In 2004, Terry and Kevin split up and Aaron took the news hard. He struggled again in school and rebelled at home. He continued to live with Terry until he turned 16, then moved to Head of Millstream, N.B., where Kevin resided. A year later, he came back to Trenton to live with his biological mother again, but soon returned to Belleville to live with Terry. At 18, Aaron was no longer in foster care, but, together with Terry, they gave talks to groups of potential foster parents, promoting foster care as “forever families.”

Aaron wanted to move into his own apartment. He worked at McDonald’s full-time, saving every penny. When he had $8,000 in his bank account, he found an apartment and bought brand-new furniture. At the same time, Aaron enrolled in a police training program at Loyalist College. “He would go to work at night, go to school in his uniform, go home, sleep, do homework and go right back to work,” William says. “He never really had down time.” But when his grades suffered, Aaron dropped out. “If Aaron did not get 100 per cent, he did not want to do it,” Terry says. But he was persistent and re-enrolled the very next year.

In a second-semester psychology course, the teacher split up the class for group work. Aaron walked across the room to Hope Paterson. “The first thing he said to me was, ‘I hear you’re really good at presentations. We should work together. I have a 98.5 per cent average,’ ” Hope laughs. “That was pretty much his pickup line.” His fashion sense had evolved from the days of red and black. He never wore jeans, opting instead for dress pants every day. “He’d be happy wearing a suit to bed. He wanted to be looking professional all the time,” says Hope. By the end of the semester, they started dating. Within weeks, they were living together. A few months later, Hope found out she was pregnant. Excited to be a father, Aaron read all the baby books before Hope did.

Aaron continued with his studies, but also tutored other students. In his third semester, he became a justice studies representative with the student government. All the while, he kept working at McDonald’s to save money. When the Quinte courthouse opened in August 2013, he got a job cleaning the building. A few months later, Aaron and Hope moved to Trenton. On March 14, their son, Jude, was born. Two days later, while still in the hospital, Aaron and Hope got engaged.

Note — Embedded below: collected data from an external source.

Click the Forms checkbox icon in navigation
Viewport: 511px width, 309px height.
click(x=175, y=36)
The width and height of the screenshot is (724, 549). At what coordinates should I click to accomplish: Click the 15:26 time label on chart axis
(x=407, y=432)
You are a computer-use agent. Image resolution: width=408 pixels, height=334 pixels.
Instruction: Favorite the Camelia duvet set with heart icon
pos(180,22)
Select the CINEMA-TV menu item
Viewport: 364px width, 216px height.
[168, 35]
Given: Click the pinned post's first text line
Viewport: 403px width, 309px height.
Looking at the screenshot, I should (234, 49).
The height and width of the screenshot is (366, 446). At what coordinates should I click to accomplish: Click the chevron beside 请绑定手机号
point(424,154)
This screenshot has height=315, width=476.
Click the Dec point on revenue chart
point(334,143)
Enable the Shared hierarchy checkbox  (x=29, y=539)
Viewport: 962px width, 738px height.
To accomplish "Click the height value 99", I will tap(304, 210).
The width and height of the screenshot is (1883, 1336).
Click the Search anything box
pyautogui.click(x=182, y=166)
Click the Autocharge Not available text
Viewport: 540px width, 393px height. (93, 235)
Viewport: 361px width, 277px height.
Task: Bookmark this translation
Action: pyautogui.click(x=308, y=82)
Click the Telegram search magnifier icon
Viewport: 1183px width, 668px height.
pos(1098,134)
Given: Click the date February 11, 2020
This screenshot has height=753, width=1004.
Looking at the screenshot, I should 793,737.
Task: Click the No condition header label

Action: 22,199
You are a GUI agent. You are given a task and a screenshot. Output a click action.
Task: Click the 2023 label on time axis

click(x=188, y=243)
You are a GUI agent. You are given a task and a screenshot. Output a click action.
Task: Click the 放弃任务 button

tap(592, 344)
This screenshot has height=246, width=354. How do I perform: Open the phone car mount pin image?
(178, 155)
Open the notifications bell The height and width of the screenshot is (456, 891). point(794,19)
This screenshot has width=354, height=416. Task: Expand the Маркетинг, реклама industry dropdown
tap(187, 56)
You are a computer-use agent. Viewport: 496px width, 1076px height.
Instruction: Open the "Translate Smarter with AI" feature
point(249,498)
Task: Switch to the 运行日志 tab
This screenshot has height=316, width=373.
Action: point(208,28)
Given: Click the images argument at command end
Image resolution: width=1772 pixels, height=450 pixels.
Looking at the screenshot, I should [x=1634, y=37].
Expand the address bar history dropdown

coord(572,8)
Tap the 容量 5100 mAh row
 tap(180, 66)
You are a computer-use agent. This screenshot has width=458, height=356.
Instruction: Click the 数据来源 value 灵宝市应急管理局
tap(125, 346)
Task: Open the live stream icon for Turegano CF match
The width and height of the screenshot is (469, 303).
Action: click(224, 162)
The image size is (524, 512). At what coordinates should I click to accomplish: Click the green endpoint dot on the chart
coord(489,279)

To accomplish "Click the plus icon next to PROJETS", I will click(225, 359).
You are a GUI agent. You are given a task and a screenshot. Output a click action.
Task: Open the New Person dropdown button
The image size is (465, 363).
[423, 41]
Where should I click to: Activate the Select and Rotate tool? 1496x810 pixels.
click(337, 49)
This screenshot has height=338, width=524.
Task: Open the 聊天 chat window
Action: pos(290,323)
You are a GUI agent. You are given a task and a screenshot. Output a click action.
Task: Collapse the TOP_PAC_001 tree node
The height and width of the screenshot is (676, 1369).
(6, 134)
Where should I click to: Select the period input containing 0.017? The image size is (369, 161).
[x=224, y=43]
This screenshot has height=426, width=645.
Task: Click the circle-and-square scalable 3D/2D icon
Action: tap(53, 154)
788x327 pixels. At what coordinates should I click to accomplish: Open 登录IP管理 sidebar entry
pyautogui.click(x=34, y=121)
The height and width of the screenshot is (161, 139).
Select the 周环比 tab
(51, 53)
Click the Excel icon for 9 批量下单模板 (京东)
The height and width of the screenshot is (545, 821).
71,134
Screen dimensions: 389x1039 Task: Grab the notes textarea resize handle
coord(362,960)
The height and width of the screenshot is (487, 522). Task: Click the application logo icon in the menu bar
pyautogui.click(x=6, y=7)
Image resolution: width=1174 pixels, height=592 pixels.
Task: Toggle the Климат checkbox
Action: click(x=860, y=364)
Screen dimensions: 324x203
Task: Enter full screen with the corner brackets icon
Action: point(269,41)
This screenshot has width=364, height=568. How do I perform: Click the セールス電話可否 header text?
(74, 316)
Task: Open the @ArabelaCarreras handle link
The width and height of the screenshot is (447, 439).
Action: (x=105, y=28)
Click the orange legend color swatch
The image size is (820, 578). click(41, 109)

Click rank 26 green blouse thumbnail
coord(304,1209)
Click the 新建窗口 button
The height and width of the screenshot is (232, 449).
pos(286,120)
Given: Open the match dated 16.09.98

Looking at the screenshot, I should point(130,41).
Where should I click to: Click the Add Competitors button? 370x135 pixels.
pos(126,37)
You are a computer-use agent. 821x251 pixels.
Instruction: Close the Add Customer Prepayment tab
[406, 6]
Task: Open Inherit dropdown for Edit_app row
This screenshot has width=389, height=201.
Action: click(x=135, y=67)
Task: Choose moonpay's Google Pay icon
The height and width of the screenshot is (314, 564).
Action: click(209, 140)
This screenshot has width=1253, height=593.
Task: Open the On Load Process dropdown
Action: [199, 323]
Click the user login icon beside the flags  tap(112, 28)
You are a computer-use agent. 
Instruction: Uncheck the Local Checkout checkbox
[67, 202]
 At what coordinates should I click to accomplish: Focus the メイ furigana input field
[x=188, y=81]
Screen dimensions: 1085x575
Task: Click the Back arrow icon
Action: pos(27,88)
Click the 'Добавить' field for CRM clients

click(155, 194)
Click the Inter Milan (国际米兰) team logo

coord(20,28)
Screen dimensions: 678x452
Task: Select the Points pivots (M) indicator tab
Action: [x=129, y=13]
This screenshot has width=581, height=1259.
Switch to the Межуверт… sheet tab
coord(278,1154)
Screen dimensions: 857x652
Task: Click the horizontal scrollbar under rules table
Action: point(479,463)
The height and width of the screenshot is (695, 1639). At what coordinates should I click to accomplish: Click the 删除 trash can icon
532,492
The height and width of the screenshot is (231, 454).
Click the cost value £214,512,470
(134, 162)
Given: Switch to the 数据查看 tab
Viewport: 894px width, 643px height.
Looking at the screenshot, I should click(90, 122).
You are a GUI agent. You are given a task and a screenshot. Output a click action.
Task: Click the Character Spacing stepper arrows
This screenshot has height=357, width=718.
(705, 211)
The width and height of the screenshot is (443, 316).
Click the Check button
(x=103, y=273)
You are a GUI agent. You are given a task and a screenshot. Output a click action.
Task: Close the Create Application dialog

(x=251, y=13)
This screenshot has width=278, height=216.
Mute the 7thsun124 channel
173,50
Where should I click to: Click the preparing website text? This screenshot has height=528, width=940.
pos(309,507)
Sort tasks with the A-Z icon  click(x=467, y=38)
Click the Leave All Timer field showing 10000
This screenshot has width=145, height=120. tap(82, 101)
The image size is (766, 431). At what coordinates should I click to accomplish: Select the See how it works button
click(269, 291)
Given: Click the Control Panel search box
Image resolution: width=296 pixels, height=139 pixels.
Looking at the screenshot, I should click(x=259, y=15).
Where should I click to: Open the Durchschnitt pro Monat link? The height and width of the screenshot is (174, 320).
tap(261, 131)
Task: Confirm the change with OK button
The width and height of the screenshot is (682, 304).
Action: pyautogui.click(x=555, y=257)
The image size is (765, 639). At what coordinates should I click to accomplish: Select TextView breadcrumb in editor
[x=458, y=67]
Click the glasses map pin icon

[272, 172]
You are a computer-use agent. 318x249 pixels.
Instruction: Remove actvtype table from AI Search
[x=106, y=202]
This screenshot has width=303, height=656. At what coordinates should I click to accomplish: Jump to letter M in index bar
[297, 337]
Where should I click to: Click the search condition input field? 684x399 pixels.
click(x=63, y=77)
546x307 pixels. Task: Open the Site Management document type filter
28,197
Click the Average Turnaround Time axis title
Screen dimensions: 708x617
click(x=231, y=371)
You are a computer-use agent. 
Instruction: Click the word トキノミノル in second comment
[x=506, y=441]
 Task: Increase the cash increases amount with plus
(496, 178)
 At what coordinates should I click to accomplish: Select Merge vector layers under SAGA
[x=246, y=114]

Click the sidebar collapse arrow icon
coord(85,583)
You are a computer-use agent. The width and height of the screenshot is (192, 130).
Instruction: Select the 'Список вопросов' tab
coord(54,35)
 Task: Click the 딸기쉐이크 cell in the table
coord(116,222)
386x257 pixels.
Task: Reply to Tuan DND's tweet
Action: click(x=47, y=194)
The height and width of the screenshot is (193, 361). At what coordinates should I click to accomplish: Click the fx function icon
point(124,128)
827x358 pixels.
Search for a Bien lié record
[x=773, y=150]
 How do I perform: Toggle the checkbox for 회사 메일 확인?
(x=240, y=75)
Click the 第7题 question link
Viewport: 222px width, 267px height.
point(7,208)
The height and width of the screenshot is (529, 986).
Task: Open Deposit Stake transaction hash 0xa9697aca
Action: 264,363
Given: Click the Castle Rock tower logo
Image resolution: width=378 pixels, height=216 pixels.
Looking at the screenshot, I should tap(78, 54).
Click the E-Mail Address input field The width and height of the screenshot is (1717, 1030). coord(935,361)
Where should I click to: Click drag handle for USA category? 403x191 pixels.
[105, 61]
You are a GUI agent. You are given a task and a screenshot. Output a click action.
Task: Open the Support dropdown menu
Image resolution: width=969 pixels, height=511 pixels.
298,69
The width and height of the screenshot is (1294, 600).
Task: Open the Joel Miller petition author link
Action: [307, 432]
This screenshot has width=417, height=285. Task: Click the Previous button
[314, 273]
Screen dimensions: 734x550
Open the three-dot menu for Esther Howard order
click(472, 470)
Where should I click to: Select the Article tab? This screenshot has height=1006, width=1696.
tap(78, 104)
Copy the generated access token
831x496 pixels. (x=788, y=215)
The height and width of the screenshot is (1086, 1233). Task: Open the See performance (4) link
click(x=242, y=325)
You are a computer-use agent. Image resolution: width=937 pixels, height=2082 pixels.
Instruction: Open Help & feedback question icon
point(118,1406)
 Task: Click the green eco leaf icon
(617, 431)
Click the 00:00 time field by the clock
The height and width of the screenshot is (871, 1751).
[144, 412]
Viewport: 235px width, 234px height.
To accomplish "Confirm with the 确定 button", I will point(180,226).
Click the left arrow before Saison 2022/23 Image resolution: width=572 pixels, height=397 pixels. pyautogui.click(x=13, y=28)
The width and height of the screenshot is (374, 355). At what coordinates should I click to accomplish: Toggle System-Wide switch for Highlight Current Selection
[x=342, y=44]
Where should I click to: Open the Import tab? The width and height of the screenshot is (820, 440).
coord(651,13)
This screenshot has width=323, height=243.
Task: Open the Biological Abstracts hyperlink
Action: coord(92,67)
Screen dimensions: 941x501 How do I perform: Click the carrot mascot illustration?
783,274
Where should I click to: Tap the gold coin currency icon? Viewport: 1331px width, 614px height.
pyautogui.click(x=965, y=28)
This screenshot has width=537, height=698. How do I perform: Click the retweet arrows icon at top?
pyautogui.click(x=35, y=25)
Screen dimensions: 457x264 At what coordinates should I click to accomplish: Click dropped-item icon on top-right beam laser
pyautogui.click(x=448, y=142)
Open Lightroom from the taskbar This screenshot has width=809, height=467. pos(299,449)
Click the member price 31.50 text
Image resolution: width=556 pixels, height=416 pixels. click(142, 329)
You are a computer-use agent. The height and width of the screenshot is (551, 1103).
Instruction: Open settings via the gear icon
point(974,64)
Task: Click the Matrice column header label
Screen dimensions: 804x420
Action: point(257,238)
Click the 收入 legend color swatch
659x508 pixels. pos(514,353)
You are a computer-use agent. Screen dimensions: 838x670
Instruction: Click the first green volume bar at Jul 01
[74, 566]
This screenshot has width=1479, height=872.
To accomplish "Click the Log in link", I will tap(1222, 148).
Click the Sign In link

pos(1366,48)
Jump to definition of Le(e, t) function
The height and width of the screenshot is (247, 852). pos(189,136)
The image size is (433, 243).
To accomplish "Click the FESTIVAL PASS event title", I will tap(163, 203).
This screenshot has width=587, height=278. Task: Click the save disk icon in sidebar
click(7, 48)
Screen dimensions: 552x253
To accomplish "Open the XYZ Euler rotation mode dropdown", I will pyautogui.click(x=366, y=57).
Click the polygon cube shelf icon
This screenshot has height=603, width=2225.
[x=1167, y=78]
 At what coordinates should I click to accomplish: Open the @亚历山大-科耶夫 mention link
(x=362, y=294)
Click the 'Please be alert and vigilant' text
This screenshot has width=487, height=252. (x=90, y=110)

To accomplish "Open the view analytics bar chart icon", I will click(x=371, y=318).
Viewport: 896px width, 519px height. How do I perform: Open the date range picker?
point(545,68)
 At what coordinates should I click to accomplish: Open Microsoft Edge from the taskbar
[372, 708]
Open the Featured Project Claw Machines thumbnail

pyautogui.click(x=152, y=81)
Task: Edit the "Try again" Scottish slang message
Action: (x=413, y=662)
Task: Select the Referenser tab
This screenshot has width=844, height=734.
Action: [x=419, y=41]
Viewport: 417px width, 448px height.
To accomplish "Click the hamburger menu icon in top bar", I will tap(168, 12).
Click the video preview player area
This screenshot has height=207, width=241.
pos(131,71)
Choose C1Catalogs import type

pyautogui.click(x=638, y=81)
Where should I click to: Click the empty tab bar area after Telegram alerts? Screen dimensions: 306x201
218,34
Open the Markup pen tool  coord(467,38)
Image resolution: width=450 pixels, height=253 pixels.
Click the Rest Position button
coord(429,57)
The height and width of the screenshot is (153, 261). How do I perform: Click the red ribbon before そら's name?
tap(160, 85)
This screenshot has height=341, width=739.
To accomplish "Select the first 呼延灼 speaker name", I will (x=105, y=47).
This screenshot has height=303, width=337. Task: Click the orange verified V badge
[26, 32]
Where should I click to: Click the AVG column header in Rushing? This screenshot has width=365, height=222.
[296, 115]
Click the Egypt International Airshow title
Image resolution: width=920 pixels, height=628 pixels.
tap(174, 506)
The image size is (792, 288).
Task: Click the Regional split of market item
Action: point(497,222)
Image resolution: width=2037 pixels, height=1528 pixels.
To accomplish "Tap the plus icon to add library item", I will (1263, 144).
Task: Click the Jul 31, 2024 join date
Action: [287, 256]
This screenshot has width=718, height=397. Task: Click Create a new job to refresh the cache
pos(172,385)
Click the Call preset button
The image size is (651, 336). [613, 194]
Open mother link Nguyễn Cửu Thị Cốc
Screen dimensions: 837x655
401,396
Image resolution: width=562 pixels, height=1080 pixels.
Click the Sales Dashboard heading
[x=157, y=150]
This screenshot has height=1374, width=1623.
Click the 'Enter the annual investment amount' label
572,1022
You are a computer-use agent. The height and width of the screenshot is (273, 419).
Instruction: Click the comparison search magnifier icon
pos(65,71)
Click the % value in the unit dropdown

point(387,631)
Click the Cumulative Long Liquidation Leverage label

In the early morning of April 3, Aaron was coming home after working a night shift of campus security at Trent University in Peterborough, Ont., part of an unpaid work practicum through school. He was on the highway when his car crossed the centre line and collided with an oncoming vehicle. Four days later, Aaron was pronounced dead. He donated his kidneys, liver, pancreas and lungs, saving four lives. He was 21.